With the most casual ease and grace of any professional working today, La Maye took to the stage at The Birdland Theatre New Years Night in her sparkly black sequinned pullover, slacks, and diamond earrings to wow a crowd of devotees. To love Marilyn Maye is to love The American Song Book and The American Song Book, my darlings, is a collection of the most important and influential American popular songs and jazz standards from the 20th century. Supported by the incomparable (and adorable) Billy Stritch pounding the keys, Daniel Glass beating the drums, and Tom Hubbard slapping that bass, the lady sang, danced, jazz scatted, high kicked (YES! High Kicked!) through her 70-minute set showing the unparalleled skill of her song stylings in a setlist that included tributes to composers; Cole Porter, Jerry Herman, Ray Charles, and her beloved Johnny Mercer. For those of you little lambs that may not know, when a jazz stylist like MM tributes a composer, they put together as many as half a dozen songs from that artist's collection, arranging them so they move from one composition to the next without stopping, making an almost imperceptible transition from song to song, placing them in a jazz context where vocal improvisations and the singer's virtuosity shines through, making something new and in this moment out of something "old". This, in short, is the art of Marilyn Maye. Picking what seemed to be everyone's favorite songs from each of the gents she tributed, Maye knocked us all dead with her presence, her musicality, and her voice. She made magic dear ones and no mistake.
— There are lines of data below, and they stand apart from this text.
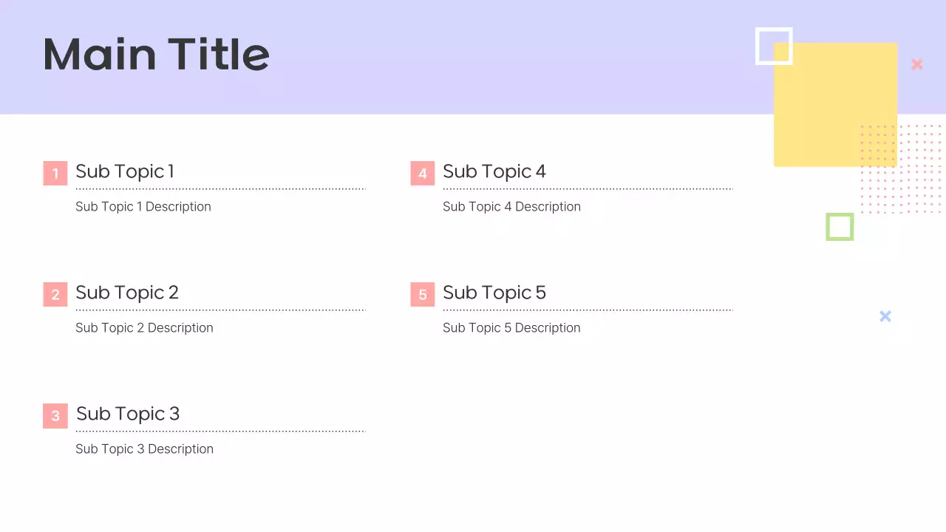
Task: Click the pink X decoration
Action: 917,64
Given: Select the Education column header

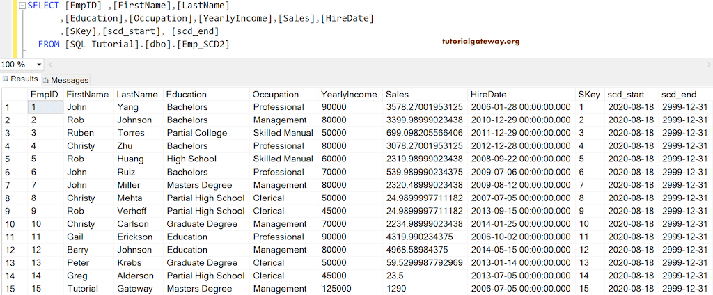Looking at the screenshot, I should tap(186, 95).
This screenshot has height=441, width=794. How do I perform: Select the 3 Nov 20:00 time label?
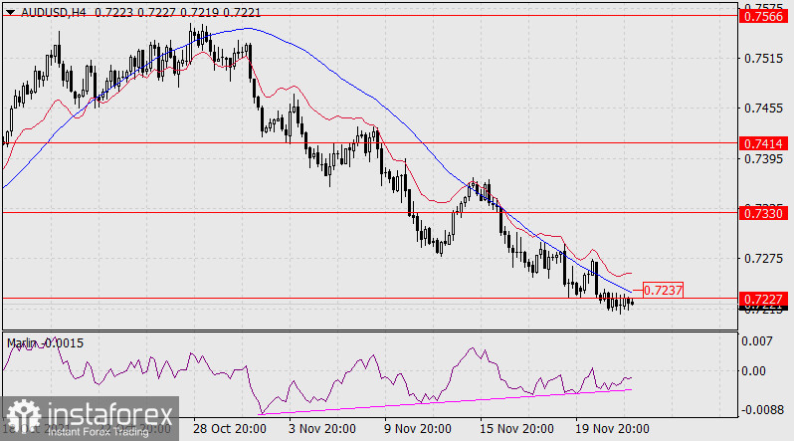click(x=323, y=429)
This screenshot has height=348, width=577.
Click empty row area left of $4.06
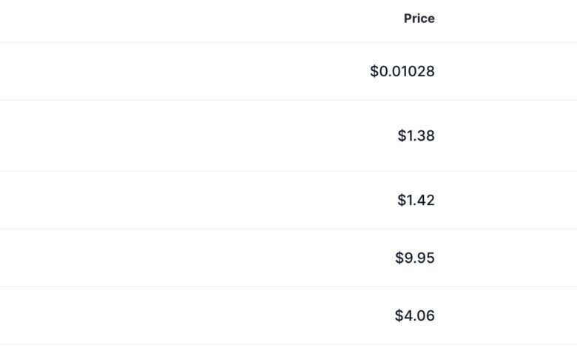(185, 315)
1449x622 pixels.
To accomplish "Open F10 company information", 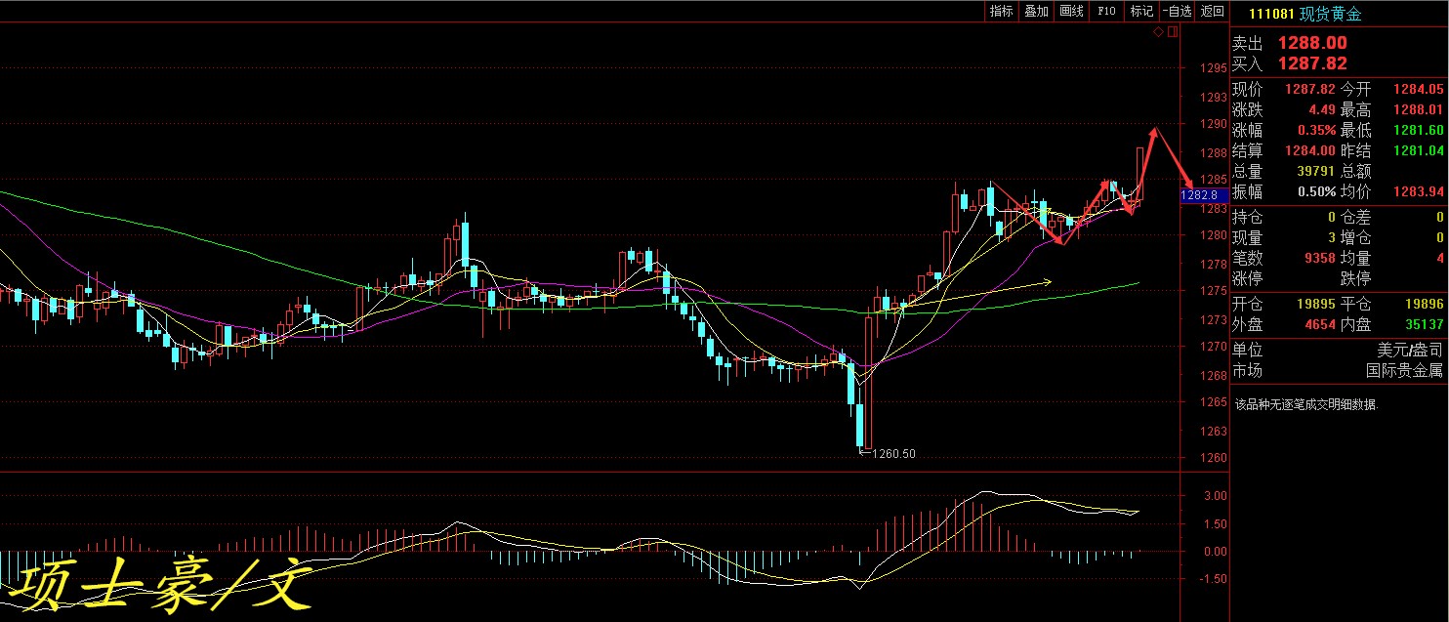I will 1106,12.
I can go on and on raving about Marilyn Maye and talking about how she was as wonderful to watch as she was to hear. That she was funny, charming, off-the-cuff and musically unstoppable, but we all know what that would be dear hearts... That would be BORING! The point is, my dearlings, if you have not seen Marilyn Maye, you have missed experiencing one of the great surviving artists of an era that has given us so much FABULOUS music. So, since she has 2 more shows left this week (Tonight and tomorrow) click the link to Birdland and get tickets now. Finally, it must be said that Ella Fitzgerald once referred to Maye as "the greatest white female singer in the world," and that, my children, is NOT Boring. And for being so NOT Boring, we give the lady 5 out of 5 Rainbows.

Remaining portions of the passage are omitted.